Within the next 2 to 3 years we should have our footprints in Rwanda, Ghana, Malawi. Others will follow shortly after so we welcome local partners in those regions looking to collaborate meaningfully.

What can be done to improve the Agribusiness sector in Africa?

I have been privileged to travel across Africa; I was educated in and have traveled across East Africa. I’ve also been to several countries in West and Southern Africa.

It is my observation that African challenges are very similar even though solutions would be narrowed to the economies of specific nations. One unanimous solution is to reduce reliance on imports and stimulate local production and processing.

We must strengthen logistics and the distribution chain with our retail and online stores, helping to increase the incomes of smallholder farmers as well as providing alternative investment options for middle income earners. It is a tested and trusted wealth creation model that would work across Africa.

What government policies can be implemented for companies to thrive in Nigeria?

Generally, governments are not meant to create jobs but stimulate growth of businesses to create those jobs. Speaking at the RUFORUM (a network of over 146 African Universities from 38 African Countries) Triennial Conference in Benin in December 2021, I stated that the only way to create wealth and jobs on the continent is through entrepreneurship and closing the skills gap.

Businesses have to be supported to thrive so they can create jobs and wealth for investors. Policies on the part of the government should be consistent and participatory. Entrepreneurs should be asked to collaborate with policy drafters in order to ensure that while investors and consumers are protected, it should not be at the detriment of small businesses.

Regulatory agencies should also be digitized and automated to make their services more efficient and accessible and their responses less delayed.

Which 3 African countries perform best in terms of business in 2022?

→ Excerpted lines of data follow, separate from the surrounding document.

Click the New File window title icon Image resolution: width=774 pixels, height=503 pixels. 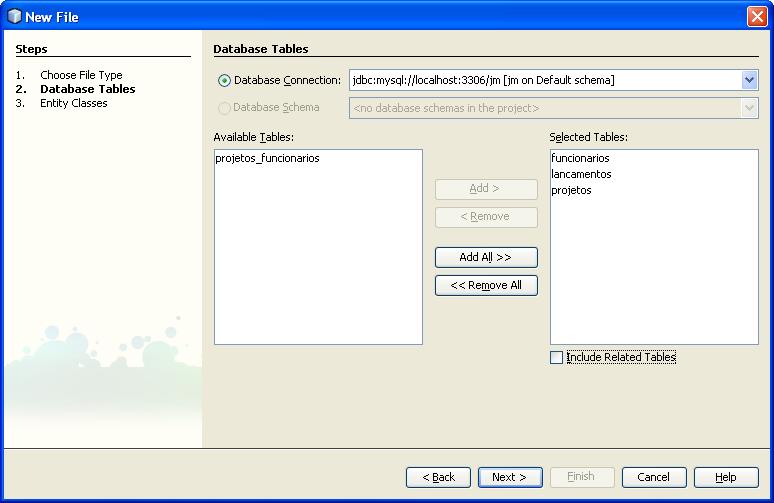coord(14,16)
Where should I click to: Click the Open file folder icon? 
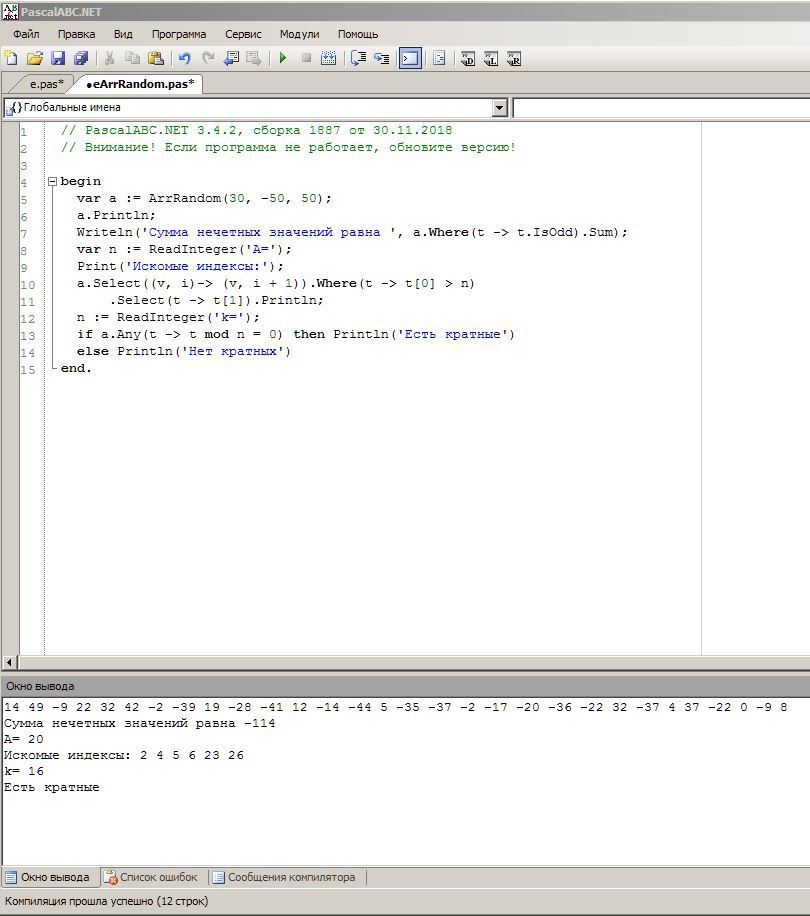(x=34, y=59)
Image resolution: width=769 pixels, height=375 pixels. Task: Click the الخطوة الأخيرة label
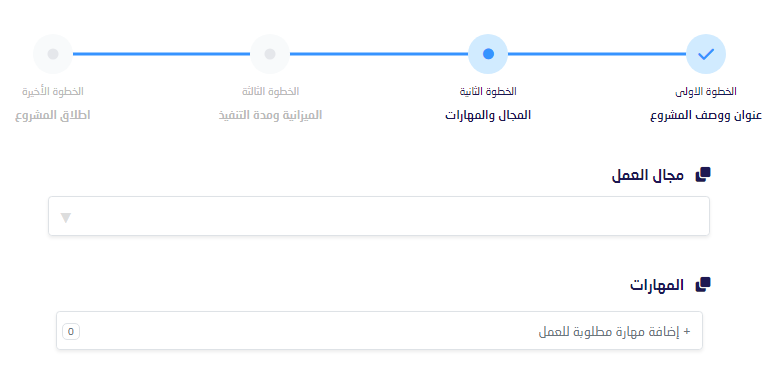(53, 92)
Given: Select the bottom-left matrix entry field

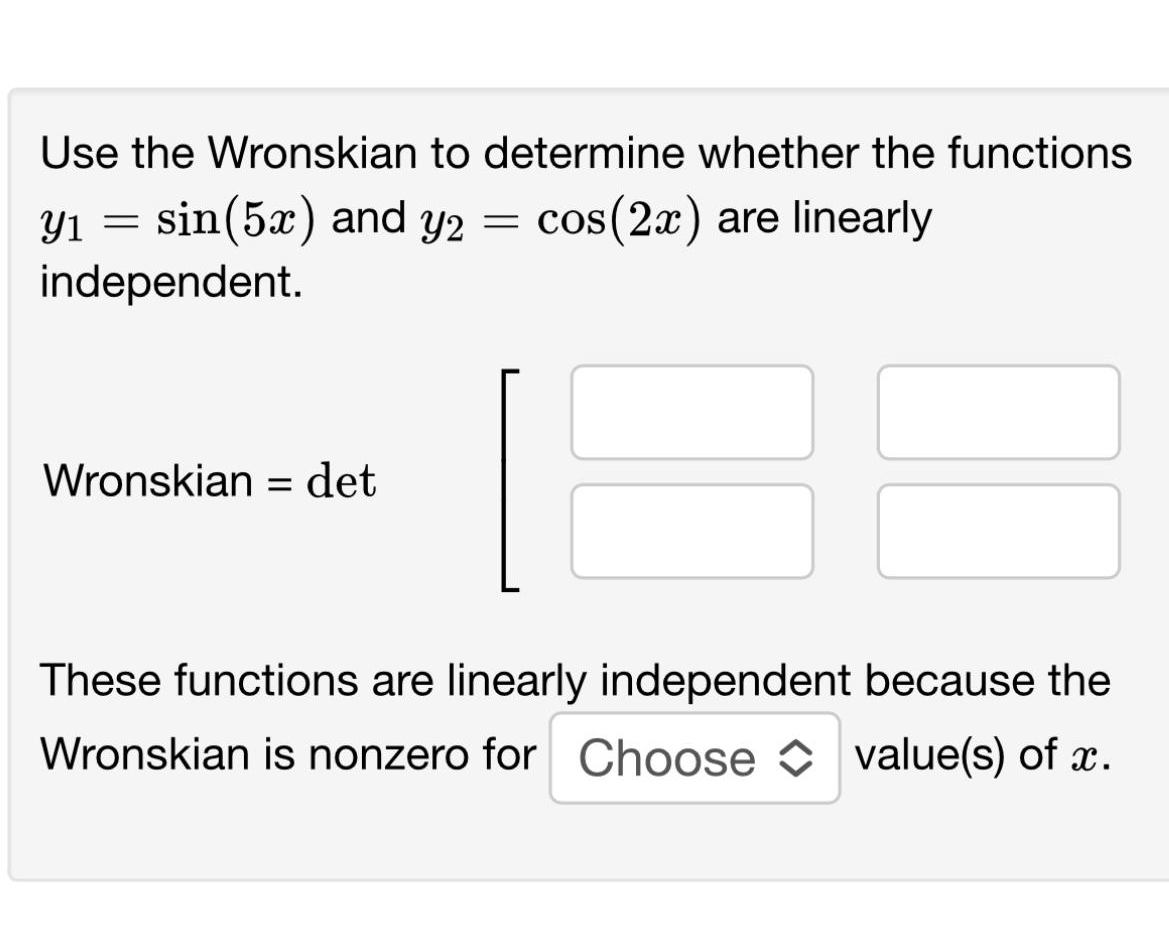Looking at the screenshot, I should (x=692, y=530).
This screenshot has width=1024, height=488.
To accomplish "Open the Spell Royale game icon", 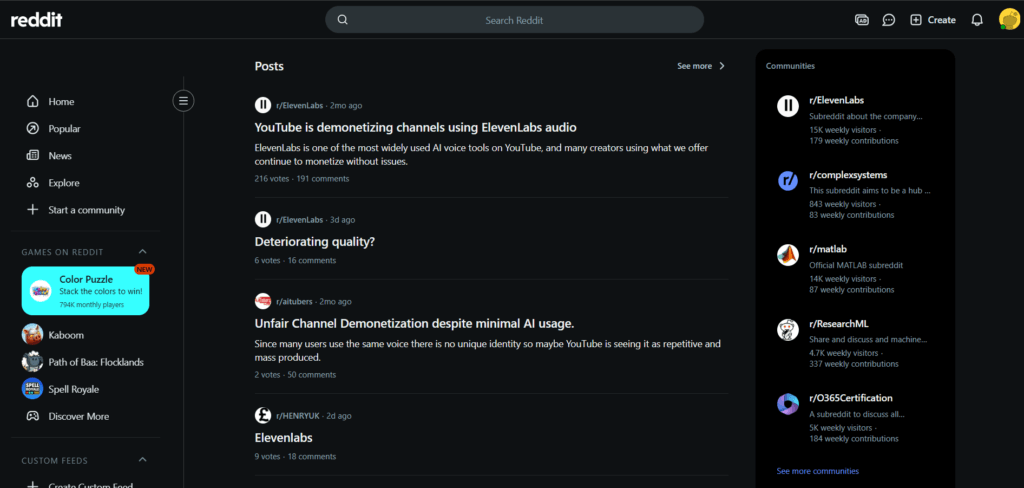I will pos(32,389).
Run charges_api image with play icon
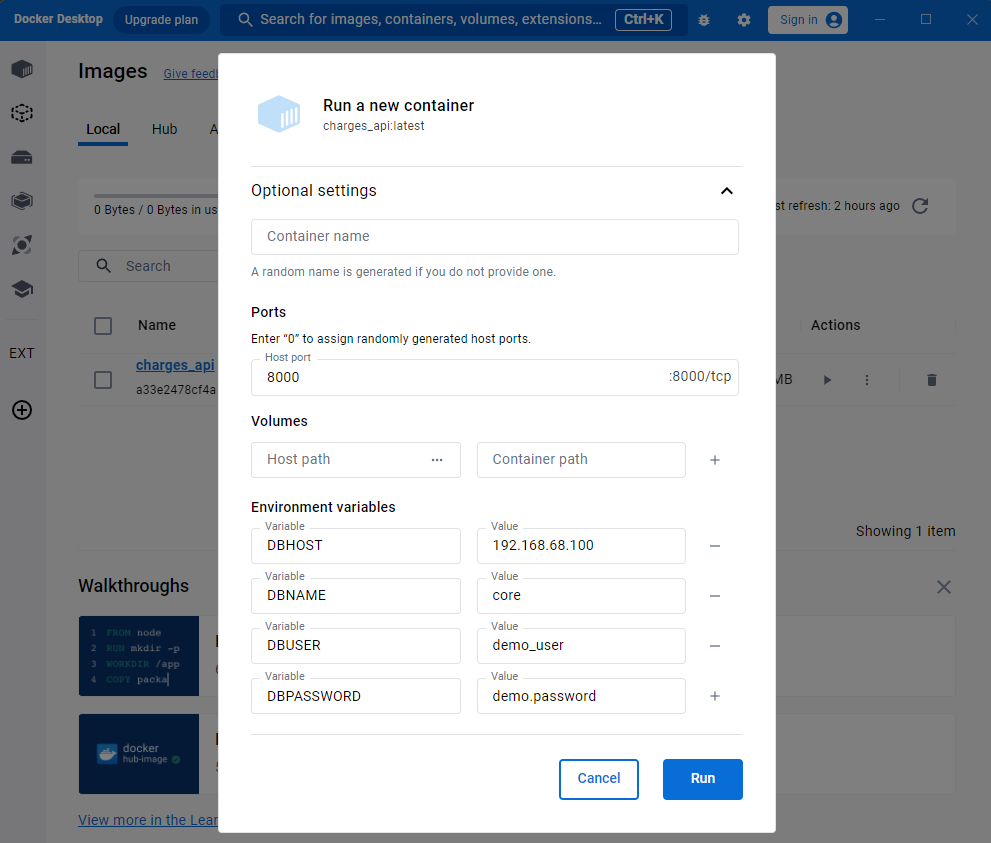The image size is (991, 843). 827,380
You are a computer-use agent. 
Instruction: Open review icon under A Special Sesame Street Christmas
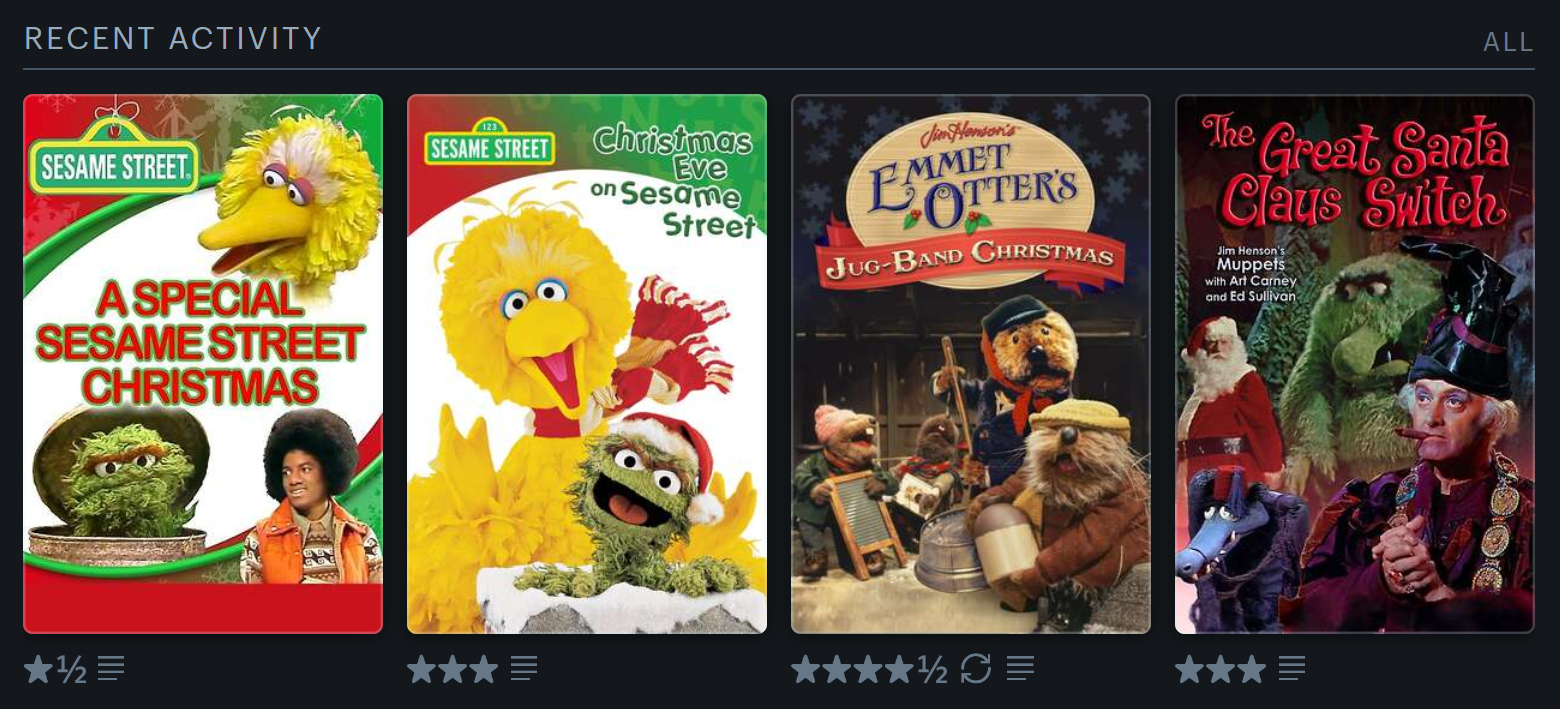(x=111, y=668)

I think countries like Rwanda top this list. I have read a lot about the country and also have friends who talk about the ease of doing business and the registration that has been automated. I’ll also place bets on Ghana and Kenya.

How will Africa develop as a knowledge economy in 2022 and how can companies contribute?

The knowledge economy is a system of consumption and production that is based on intellectual capital. There cannot be innovation without funding. For instance, our universities should be a source of groundbreaking research that those of us in industry and the private sector can commercialize to create wealth and jobs for our countries.

As a key player in the agribusiness space, agricultural research for example should incorporate the farmers on the field, private sector, non-profit, government and academics. Research and Innovation need heavy funding. All stakeholders must be committed to this. African governments can also make better policy choices with sound research.

Above all, the educational curriculum should be reviewed in a way that employers of labour can tell trainers what skill sets they need and the best way to approach learning. You cannot compete in a knowledge economy without the right and new knowledge.

What are the opportunities for Agribusiness and Agritech in Africa in 2022?

Enormous opportunities. Our agriculture is still at the beginning stage. More money and jobs are however not in the primary production stage but at the level of processing, industrialization and technology. There are also several stages in the value chain that investors and entrepreneurs can also focus on. For instance in the poultry industry, movement of day-old chicks across the country
is still not done properly.

Anyone who can move those very beautiful creatures in a vehicle that is conducive for them would be in good business. In Nigeria, we still import powdered eggs in billions of Naira annually. Industry and Technology should be our focus to unlock jobs and wealth through agriculture on the continent.

Agritech is also very crucial. AI, Robotics, IoT, Blockchain and other inventions have immense potential to change the face of food production and accessibility on the continent.